Stock-based compensation intends to align the interests of employees with the company’s interests. It is a popular way for companies to attract talent and retain top performers. Employees are given stock options, restricted stock units, or performance-vesting shares in exchange for their services. These types of compensation plans are becoming increasingly popular among U.S. employers.

How Does Stock-Based Compensation Work?

The first step in understanding how stock-based compensation works is understanding what a share or stock is. A share of stock represents ownership in a company. When you buy a share or stock in a company, you own a piece of the business. You can vote on the shares and receive dividends if they are paid out. If the company goes bankrupt, you lose everything. When you join a company, you agree to give them some portion of your time and effort in return for a salary. 

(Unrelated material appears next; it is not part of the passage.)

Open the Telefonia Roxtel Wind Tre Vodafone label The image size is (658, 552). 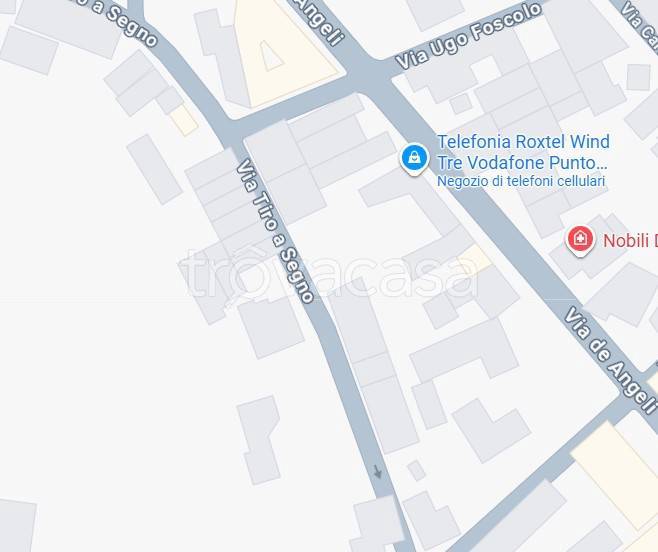523,152
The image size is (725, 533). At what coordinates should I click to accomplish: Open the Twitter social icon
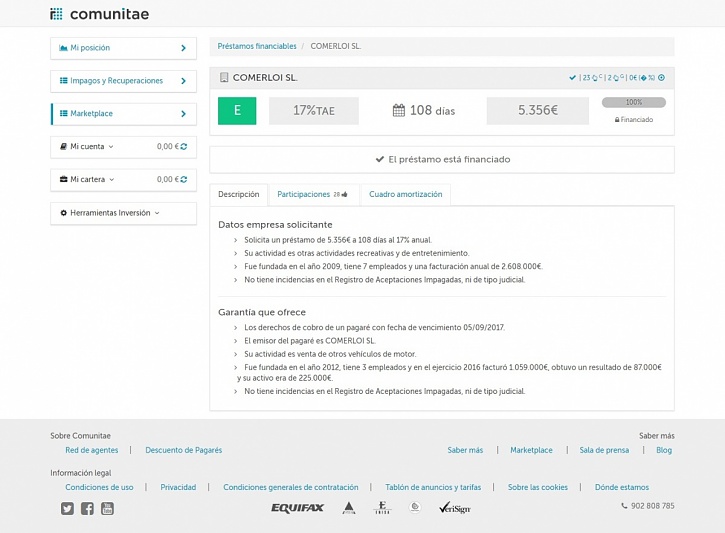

This type of compensation is used to reward employees for their performance and retain them as well. If an employee does well at work, they may receive more stock-based compensation than someone who doesn’t perform well on the job. However, if an individual leaves before receiving all his vested shares from his employer (which could be years later), those unvested shares will be worth less. The employees get shares benefits when they work for the business for a sufficient amount of time. After that, they can keep the shares forever or sell them to get cash.

Types Of Stock-Based Compensation

Stock-based compensation is the most common form of compensation in a public company. It can be divided into restricted stock units (RSUs) and stock options.

types of stock-based compensation

Stock Options

A stock option provides you the right to buy a number of shares at a set price over a period of time. An example might be buying 500 shares of a company’s stock at $50 at a discounted price. If the company’s stock rises to $60 per share before expiration, you’ll make a profit of $10,000. However, if the stock falls back down to $50 per share, you won’t get anything.

Restricted Stock Units (RSUs)

Restricted stock units (RSUs) are similar to stock options except that they don’t expire and are issued with some restrictions. These shares can be sold out only after fulfilling certain conditions. Restricted stock units pay you dividends on your shares once they’re vested and owned by you. As with any type of share, these dividends are based on how much time has passed since the RSUs were issued.

Advantages of Stock-Based Compensation

Stock-based compensation can be beneficial to you in many ways. Some are as follows,

  • Employees are rewarded for their performance when employees perform well. This motivates employees to do better and work harder so they can benefit from their hard work.
  • Employees share in the company’s success as part of a team effort which helps build camaraderie between coworkers and create loyalty because owning shares provides them with a feeling of ownership.
  • When a company’s management is not the owner, they have the incentive to make choices that benefit them at the owners’ expense. Conversely, when someone is a business owner or manager, they frequently watch their spending.

Disadvantages of Stock-Based Compensation

There are a few disadvantages to stock-based compensation:

  • Stock-based compensation is not guaranteed. If you’re thinking about participating in a stock option program and don’t have any other way of making money, remember that if the company goes bankrupt or decides to cancel your program, you could lose all or most of your investment.
  • The value of the company’s stock price can go down and up (or even stay flat). This means that if your shares are worth $10 when issued but end up being worth only $5 after three years, those initial gains will be wiped out by their decline in value over time. 
  • Current shareholders’ ownership may be significantly reduced by an increase in the number of outstanding shares. Additionally, it may significantly lower the value of those already-issued shares.


Stock-based compensation is a great way to reward your employees without using cash. It is a type of employee compensation that is paid in the form of stock grants, stock options, and restricted stock. These rewards are usually earned depending on the performance of a company’s stock value, making them attractive to executives and board members.